(PROVIDED MATERIAL):
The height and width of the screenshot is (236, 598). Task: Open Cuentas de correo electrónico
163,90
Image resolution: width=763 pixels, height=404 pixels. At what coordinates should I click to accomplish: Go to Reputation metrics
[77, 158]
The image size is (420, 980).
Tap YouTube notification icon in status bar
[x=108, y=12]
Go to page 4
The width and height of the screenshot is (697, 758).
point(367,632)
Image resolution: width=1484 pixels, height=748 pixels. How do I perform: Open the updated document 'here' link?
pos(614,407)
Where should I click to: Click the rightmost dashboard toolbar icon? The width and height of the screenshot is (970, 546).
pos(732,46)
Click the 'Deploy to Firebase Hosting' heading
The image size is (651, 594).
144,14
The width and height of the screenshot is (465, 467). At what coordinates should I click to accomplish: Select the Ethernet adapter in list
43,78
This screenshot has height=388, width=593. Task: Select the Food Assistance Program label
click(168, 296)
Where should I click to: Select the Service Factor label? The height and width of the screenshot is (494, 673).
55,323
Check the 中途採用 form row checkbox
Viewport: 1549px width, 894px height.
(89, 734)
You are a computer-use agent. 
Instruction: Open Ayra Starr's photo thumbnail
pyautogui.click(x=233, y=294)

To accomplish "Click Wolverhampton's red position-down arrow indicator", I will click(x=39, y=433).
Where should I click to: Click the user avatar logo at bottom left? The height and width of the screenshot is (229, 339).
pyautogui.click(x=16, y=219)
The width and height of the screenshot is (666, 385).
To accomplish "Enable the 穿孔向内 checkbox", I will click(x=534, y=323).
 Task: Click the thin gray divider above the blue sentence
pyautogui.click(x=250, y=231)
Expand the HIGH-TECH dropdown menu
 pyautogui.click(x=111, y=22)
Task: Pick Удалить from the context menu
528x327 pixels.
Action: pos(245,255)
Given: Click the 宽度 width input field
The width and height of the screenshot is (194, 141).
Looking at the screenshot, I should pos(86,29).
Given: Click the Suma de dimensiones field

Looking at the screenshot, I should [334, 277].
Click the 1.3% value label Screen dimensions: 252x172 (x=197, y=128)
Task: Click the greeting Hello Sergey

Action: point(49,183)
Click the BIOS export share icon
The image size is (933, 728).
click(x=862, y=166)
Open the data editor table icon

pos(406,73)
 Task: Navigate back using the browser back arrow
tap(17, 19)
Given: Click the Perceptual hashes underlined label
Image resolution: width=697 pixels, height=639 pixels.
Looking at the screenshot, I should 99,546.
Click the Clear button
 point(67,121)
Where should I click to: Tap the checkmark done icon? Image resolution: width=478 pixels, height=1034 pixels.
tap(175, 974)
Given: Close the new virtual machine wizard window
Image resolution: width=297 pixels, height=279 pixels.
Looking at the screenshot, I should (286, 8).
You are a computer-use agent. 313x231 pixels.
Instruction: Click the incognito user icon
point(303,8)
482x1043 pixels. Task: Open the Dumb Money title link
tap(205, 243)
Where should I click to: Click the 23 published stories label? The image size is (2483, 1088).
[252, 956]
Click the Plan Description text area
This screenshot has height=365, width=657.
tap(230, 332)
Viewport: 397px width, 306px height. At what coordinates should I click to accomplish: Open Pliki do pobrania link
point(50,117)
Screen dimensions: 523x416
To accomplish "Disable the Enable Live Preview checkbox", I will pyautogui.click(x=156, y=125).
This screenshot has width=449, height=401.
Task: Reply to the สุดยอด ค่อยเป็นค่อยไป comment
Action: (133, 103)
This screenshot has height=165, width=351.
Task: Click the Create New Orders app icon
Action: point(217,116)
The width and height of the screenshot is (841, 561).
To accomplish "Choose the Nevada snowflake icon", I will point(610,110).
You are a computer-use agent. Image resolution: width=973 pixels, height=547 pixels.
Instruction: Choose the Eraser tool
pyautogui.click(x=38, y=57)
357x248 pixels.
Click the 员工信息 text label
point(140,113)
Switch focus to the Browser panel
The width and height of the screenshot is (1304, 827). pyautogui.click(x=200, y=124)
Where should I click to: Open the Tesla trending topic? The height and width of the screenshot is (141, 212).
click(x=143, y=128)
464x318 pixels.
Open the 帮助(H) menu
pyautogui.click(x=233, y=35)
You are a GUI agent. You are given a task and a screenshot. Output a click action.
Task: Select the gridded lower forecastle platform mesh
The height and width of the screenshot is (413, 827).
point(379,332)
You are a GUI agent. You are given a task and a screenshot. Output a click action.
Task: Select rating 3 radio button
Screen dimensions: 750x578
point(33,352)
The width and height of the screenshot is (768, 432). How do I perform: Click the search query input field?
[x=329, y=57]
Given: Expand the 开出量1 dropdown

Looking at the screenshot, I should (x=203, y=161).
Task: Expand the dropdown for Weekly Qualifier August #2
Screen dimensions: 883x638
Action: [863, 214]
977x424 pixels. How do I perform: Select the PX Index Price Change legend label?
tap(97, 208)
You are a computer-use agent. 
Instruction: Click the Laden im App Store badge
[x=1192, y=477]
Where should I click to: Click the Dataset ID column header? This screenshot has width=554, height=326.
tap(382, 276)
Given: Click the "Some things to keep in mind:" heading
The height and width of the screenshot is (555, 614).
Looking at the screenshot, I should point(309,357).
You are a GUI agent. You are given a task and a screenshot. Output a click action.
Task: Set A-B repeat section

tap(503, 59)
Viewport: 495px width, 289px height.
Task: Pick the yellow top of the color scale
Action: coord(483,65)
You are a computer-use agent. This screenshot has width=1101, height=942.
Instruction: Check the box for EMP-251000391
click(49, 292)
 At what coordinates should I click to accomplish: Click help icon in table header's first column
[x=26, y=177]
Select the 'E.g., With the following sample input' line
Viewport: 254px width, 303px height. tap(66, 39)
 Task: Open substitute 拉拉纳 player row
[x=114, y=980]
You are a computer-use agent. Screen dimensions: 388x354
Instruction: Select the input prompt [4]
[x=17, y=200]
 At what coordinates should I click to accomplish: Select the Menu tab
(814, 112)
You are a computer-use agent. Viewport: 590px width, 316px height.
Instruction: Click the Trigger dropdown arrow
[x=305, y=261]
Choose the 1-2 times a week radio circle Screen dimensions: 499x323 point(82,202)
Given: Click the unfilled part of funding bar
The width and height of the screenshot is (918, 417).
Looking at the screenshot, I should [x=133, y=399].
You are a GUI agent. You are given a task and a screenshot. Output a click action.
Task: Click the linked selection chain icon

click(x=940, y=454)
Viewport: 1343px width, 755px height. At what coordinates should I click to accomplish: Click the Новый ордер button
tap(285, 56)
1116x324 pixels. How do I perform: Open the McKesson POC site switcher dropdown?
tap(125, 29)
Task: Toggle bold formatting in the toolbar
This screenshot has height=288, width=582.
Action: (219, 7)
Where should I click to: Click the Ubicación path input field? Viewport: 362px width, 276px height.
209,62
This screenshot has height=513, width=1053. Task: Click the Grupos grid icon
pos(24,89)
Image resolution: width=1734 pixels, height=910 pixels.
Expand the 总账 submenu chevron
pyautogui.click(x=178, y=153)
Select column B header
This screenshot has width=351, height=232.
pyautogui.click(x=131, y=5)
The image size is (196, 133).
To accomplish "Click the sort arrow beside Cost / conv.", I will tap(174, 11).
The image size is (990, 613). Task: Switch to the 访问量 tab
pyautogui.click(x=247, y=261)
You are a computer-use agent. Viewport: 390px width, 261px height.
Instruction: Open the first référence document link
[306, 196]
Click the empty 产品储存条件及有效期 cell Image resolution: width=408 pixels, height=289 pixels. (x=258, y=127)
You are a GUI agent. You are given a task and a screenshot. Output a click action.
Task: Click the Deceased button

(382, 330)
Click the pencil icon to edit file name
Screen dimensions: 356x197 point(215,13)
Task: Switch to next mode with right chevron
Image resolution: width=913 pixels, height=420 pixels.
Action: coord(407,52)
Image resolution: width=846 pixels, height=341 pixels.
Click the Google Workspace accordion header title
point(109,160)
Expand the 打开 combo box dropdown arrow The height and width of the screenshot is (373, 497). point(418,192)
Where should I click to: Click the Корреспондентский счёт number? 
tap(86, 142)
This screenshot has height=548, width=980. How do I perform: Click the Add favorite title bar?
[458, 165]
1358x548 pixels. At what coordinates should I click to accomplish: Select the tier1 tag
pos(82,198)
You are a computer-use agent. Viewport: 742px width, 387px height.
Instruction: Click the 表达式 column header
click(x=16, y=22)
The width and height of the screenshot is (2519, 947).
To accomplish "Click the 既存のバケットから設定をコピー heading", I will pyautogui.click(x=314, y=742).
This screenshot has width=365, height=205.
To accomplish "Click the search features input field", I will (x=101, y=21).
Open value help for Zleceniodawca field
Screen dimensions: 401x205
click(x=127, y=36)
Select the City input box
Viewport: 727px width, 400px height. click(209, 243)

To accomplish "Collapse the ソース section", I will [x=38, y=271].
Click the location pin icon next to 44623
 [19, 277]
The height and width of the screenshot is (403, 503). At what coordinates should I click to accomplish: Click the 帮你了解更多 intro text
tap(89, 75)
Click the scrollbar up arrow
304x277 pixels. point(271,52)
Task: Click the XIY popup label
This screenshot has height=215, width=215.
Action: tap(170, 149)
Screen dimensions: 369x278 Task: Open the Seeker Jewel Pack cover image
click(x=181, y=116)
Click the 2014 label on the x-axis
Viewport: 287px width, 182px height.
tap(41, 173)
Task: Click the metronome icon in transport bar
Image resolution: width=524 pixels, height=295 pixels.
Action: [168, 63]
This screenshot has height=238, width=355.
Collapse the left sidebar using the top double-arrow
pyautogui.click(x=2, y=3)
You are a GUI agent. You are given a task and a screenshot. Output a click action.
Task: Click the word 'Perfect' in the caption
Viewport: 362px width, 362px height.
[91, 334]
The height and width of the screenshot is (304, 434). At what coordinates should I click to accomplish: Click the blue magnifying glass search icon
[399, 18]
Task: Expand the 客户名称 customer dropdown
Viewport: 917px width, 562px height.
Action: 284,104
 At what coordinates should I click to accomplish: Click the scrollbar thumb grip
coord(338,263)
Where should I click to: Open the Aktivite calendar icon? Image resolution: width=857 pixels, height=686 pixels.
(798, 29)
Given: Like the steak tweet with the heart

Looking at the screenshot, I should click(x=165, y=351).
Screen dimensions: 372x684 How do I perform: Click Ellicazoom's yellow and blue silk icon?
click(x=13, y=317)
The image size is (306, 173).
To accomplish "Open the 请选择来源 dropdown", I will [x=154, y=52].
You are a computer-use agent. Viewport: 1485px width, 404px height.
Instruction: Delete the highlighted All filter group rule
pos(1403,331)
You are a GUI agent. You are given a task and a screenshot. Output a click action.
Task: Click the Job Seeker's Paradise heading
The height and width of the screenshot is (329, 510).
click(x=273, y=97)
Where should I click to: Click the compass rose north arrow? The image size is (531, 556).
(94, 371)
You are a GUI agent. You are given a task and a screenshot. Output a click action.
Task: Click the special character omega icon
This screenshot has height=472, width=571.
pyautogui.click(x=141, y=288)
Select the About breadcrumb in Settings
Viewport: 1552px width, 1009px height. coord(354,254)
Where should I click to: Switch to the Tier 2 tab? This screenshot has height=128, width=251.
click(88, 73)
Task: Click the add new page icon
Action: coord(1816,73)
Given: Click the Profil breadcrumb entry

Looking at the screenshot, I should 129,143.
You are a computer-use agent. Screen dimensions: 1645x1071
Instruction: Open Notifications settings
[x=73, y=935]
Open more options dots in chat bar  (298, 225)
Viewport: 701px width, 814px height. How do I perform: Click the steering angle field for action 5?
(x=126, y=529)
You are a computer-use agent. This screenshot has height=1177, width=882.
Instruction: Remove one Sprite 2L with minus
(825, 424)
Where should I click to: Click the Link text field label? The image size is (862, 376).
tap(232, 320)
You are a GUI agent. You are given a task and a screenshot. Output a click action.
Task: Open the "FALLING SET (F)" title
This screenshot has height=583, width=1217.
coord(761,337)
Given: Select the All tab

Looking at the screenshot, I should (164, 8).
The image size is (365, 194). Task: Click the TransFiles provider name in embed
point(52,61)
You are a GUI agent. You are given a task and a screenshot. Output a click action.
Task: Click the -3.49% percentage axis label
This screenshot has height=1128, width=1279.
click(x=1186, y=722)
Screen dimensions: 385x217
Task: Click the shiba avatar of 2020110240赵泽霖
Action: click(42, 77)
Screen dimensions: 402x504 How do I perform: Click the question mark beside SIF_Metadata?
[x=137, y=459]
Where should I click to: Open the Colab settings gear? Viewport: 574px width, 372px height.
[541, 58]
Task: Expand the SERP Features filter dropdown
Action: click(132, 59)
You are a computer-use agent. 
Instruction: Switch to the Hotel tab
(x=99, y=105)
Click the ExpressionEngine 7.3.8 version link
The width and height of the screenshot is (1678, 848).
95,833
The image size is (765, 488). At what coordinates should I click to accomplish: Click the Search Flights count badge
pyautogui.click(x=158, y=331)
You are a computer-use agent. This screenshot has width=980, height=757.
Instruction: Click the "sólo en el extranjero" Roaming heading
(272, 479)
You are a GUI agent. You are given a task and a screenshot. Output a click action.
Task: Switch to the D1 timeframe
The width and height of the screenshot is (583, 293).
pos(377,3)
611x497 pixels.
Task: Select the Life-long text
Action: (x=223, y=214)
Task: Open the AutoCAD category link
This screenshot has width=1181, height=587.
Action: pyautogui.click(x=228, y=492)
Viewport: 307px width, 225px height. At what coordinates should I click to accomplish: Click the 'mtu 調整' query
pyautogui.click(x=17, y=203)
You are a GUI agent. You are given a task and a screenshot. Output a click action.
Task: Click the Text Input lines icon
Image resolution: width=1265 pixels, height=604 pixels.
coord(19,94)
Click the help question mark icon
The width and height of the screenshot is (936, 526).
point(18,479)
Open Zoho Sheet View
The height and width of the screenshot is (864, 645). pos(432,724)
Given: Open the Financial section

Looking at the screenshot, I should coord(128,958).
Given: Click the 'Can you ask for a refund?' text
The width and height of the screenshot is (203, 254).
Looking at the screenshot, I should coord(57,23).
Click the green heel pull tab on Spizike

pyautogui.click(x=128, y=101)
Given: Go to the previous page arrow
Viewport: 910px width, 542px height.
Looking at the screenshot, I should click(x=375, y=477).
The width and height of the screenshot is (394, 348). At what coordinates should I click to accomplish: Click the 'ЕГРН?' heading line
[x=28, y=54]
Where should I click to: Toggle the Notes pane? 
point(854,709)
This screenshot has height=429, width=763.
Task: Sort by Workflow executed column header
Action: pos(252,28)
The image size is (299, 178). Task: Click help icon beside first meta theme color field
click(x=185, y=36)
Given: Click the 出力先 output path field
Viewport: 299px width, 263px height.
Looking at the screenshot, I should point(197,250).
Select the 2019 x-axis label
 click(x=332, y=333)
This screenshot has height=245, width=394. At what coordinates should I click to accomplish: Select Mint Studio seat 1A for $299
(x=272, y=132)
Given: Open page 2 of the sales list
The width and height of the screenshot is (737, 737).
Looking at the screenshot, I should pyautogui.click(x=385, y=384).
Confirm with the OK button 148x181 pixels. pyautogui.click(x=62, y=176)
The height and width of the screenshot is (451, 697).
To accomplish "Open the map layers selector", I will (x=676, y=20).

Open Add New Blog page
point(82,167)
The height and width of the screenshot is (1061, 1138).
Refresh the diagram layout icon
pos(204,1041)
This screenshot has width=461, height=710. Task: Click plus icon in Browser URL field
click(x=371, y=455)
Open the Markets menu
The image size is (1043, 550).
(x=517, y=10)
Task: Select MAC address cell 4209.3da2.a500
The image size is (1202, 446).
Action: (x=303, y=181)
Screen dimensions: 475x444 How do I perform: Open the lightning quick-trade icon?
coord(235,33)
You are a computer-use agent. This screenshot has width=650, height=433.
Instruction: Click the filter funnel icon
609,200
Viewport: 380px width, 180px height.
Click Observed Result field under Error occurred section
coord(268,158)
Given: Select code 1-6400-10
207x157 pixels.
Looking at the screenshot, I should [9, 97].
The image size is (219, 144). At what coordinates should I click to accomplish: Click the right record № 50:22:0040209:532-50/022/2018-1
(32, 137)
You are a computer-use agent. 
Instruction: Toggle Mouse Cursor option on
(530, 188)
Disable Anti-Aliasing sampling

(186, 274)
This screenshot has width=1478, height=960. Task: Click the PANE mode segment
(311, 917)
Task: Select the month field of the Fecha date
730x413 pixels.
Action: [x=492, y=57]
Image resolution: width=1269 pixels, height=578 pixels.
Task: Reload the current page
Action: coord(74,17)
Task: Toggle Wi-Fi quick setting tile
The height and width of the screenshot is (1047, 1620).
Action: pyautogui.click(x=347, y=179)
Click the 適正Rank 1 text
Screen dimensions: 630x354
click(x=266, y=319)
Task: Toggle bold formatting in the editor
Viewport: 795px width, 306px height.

(SHORT TASK): Reproduce the listing verbatim, starting from its first line and stopping after the line containing "point(367,632)".

(IN RESPONSE):
The height and width of the screenshot is (236, 598). Task: Open Cuentas de correo electrónico
163,90
Image resolution: width=763 pixels, height=404 pixels. At what coordinates should I click to accomplish: Go to Reputation metrics
[77, 158]
The image size is (420, 980).
Tap YouTube notification icon in status bar
[x=108, y=12]
Go to page 4
The width and height of the screenshot is (697, 758).
point(367,632)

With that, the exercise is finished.